Mots clefs : Décision, projet médical, conflits, temps procédural, protagonistes.

Auteur : Rabia HAMIDI

Aujourd’hui, le progrès de la prise en charge médicale ne pourra s’accomplir efficacement que si la médecine prenne en compte la dynamique familiale du patient. Comme le montre le cas du patient M. Vincent Lambert, les conflits dans la famille inhérents à la décision médicale, préoccupe bon nombre de citoyens.

En effet, dans le contexte de la maladie, les conflits intrafamiliaux sont portés devant les tribunaux. Leur dénouement consensuel est d’autant plus indécis que l’appel sur la décision rendue, ramène difficilement la paix dans la famille.

Cette étude vise à introduire la réalité de la problématique des conflits intrafamiliaux dans les soins de santé. La question de l’amélioration de la prise en charge médicale compromise par les dissensions familiales, consiste à mieux comprendre les conflits intrafamiliaux dans le contexte de la maladie et d’en faire préconisation comme le suggère le rapport de M.Rémi Keller. 

Le cas du patient M. Vincent Lambert sera illustratif. L’analyse qui en découle, s’appuie sur des travaux de thèse, données journalistiques, et juridiques concernant la situation de ce patient.

Avant d’aborder quelques aspects plus spécifiques de cette étude, nous rappelons que M. Vincent Lambert âgé de 38 ans, marié, est issu d’une famille élargie.  Victime d’un accident de la route, en 2008, il est «atteint d’une maladie grave et incurable» et « souffre de lésions cérébrales graves et irréversibles».

L’avocate du CHU de Reims où il est hospitalisé, rapporte qu’il : ‘’Avait témoigné de sa volonté de refuser l’acharnement » thérapeutique, à sa conjointe, fratrie et proche familial.

Conformément à la Loi Léonetti, le protocole de fin de vie est engagé en avril 2013, en accord avec la famille.

Les parents de croyance religieuse catholique, non consultés à cette prise de décision, saisissent la justice qui ordonne la reprise de soins. Ils sont assistés par un avocat et soutenus par une sœur du patient et un beau-frère.

Les membres de la famille sont intégrés à la deuxième procédure collégiale d’arrêt des traitements. Parmi les médecins consultés, l’un d’entre eux, proposé par les parents, avait soutenu le maintien en vie de ce patient.

Par une ordonnance de référé de janvier 2014, le droit des parents et d’une partie de ses proches de s’opposer à l’arrêt du « maintien en vie artificielle’’, est reconnu.

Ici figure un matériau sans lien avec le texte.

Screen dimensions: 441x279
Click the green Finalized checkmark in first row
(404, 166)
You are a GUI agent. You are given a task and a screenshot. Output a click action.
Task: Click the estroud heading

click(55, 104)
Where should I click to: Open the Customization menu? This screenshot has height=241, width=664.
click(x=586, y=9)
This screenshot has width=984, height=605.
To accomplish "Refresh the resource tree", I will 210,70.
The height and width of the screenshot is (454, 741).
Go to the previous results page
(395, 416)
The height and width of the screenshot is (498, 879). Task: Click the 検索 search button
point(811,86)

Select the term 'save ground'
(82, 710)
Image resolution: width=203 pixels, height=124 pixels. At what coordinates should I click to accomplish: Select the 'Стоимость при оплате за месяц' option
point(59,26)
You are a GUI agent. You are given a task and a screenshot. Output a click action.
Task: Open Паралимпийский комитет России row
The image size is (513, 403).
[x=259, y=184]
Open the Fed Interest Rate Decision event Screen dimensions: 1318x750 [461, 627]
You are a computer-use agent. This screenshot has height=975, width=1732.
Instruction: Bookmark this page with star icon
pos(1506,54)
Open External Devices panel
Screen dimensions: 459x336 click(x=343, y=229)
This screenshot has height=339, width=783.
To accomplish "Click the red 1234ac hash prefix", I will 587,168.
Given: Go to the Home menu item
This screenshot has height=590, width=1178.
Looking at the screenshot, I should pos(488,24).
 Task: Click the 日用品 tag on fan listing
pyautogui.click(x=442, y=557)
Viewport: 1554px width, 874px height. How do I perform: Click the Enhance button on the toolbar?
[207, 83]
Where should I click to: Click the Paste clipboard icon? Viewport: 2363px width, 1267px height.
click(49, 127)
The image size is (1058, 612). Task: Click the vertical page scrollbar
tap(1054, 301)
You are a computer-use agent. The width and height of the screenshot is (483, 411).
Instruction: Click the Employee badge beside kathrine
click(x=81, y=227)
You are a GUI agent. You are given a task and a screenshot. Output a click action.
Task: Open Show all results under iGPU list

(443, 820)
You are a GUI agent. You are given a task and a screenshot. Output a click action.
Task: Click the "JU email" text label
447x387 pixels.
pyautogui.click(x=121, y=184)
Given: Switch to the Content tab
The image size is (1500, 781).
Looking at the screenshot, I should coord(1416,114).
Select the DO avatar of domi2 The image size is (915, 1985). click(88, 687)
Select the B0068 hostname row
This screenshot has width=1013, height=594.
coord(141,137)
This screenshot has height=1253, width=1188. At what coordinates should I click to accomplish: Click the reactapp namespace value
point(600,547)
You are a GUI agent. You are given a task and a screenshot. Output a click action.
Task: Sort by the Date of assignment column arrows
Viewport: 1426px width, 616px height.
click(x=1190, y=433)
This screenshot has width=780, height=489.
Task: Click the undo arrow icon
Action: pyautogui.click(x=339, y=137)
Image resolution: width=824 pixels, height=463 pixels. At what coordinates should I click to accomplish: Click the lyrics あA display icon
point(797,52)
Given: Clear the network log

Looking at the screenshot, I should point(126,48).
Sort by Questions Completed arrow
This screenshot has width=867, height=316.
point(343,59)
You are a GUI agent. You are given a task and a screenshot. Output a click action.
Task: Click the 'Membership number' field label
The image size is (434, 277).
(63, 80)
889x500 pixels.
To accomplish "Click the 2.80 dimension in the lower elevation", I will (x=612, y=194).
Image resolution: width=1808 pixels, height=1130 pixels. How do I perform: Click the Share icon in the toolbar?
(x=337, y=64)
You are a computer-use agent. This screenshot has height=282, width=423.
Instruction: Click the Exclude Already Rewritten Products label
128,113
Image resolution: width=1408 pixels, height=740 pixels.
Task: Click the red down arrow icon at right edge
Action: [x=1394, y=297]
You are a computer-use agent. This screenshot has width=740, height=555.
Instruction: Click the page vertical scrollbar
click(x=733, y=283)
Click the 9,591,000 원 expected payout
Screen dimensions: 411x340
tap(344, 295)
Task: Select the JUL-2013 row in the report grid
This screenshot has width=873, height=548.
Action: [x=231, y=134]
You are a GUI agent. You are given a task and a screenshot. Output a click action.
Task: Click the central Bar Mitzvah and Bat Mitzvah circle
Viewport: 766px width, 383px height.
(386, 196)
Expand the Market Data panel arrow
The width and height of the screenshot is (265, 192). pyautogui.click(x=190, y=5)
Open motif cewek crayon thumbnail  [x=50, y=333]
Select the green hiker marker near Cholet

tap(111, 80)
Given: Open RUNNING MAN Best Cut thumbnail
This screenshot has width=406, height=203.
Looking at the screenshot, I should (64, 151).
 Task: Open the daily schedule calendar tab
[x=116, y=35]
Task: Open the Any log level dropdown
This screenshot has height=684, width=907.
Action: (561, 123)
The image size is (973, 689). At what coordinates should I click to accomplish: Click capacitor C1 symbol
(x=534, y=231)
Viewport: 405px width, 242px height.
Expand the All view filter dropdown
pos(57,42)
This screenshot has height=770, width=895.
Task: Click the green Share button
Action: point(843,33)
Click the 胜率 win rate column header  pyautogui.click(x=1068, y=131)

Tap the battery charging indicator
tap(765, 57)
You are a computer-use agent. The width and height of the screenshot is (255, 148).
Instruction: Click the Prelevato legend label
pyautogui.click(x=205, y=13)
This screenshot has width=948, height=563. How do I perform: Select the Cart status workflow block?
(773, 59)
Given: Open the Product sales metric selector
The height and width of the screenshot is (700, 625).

L’épouse et le neveu du patient, contestent cette décision. Ils font appel à la plus haute juridiction administrative, saisie également, par le CHU de Reims, sous pression du ministère de la Santé.

Lors de l’audience publique du 13 février, le rapport public de Rémi Keller ’’prône la prudence’’ et énonce la préconisation d’une expertise médicale pour déterminer l’état de santé du patient.

Par sa décision du 14 février, le Conseil d’ État a ordonné une expertise médicale. La désignation du collège de trois médecins spécialistes des neurosciences, rendra dans un délai de deux mois, ses conclusions sur l’état clinique actuel de M. Vincent Lambert. 

Dans ce contexte antagonique inhérent à l’absence de consensus intrafamilial et médical, plusieurs facteurs combinés peuvent expliquer les conflits autour du patient.

Que ce soit, dans la maladie, le vieillissement, les acteurs présents au cœur du conflit sont :

Des conjoints faisant figure d’acteur de santé à part entière, peuvent se rappeler du serment de leur mariage « l’honoreras-tu, dans la maladie» et tentent toujours de remplir leur part du contrat du mariage en prenant des prises de décisions quant à la prise en charge familiale et/ou institutionnelle du conjoint malade.

Pour les enfants séniors ‘’prendre soins’’ de leurs aînés « repose sur de puissantes normes de solidarités familiales »[1] qui sont naturelles et découlent des valeurs morales et croyances familiales. Dans ce sens, la culture judéo-chrétienne incite au respect de ce commandement “Honore ton père et ta mère“ et le Code civil français rappelle le principe de l’obligation alimentaire envers ses ascendants.

Aussi, le plus fréquemment le soutien de la personne est assuré par l’entourage familial qui peut être le neveu, la nièce, le gendre ou la belle-fille ainsi que la sœur et/ou le frère.

Or, c’est au moment de la mise en place d’une organisation familiale pour assurer la prise en charge de la maladie et de la dépendance que les dissensions familiales tues pendant toute une vie, s’expriment.

En effet, quand la personne est atteinte d’une maladie incurable, progressivement, la situation familiale s’aggrave pour au moins deux raisons :

– La maladie s’inscrit dans la durée sur plusieurs années ; 

– Dans les difficultés de prise de décisions auxquelles se trouve confrontée la famille, l’intérêt du sujet malade se trouve compromis.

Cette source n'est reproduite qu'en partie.